The Paul Dunlop score becomes more dreamy, with melodramatic strings and Kelly brushing her wig. getting it right. The credits roll and Kelly are applying her eye pencil transforming herself back into a woman and not a bloodthirsty she-devil. Now the blush is applied, the music fades back into the jazz number and we see Farlunde knocked out, lying on the floor. The saxophone is hurling trills at us, Kelly grabs a photograph down from a collection of beauties and she starts tearing it up to pieces, throwing them on the ground, the Farlunde stirs, coughs a bit, and starts to get up, Kelly slams the door.
As he starts picking up the debris Kelly has left in her wake he puts crumpled-up bills on top of a calendar and we see the date July 4, 1961. A quick cut, flash forward to a banner in the street touting August 12, 1963, and the melodramatic music is serenading us again. The camera pulls out for a wider angle, we can see the entire banner now, it reads 2 years later. August 12, 1963 Fashion Show for Handicapped Children Grantville Orthopedic Medical Center
The top of a bus moving through the street, a parked car, a mostly empty street, with a few people crossing it, and mulling about. This is the suggestion of a quiet, quaint American town.

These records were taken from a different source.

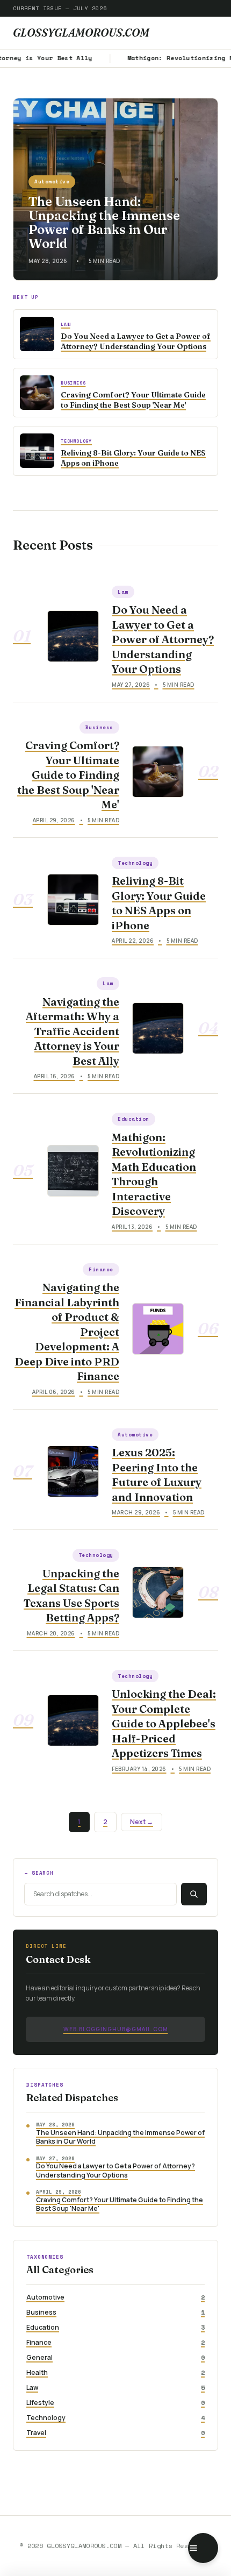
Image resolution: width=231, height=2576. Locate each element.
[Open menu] (203, 2548)
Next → (141, 1821)
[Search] (194, 1894)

Then a car horn toots, 3 men standing outside a Bus Depot, Griff (Anthony Eisley) says “Ten bucks, that right Mike?”Mike says “Why spend your own money on that punk?” Griff turns to the young man and says while stuffing it in his pocket “Here’s your ticket”smiles at him and shoves some money into his pocket as well. All the time the young man is looking down as if ashamed. He says “Thanks a lot Griff… I’ll pay you back.” Griff looks at him sternly, “I’m giving you a break, cause your brother was in my outfit… I don’t want to see you in this town again.”The young man looks down again.
Then a Greyhound bus pulls over to the curb. We see the marquee of the movie theater is playing Shock Corridor, a nod to Fuller’s other psychologically wrenching film about a newspaper reporter going undercover in a lunatic asylum, only to become one of the patients.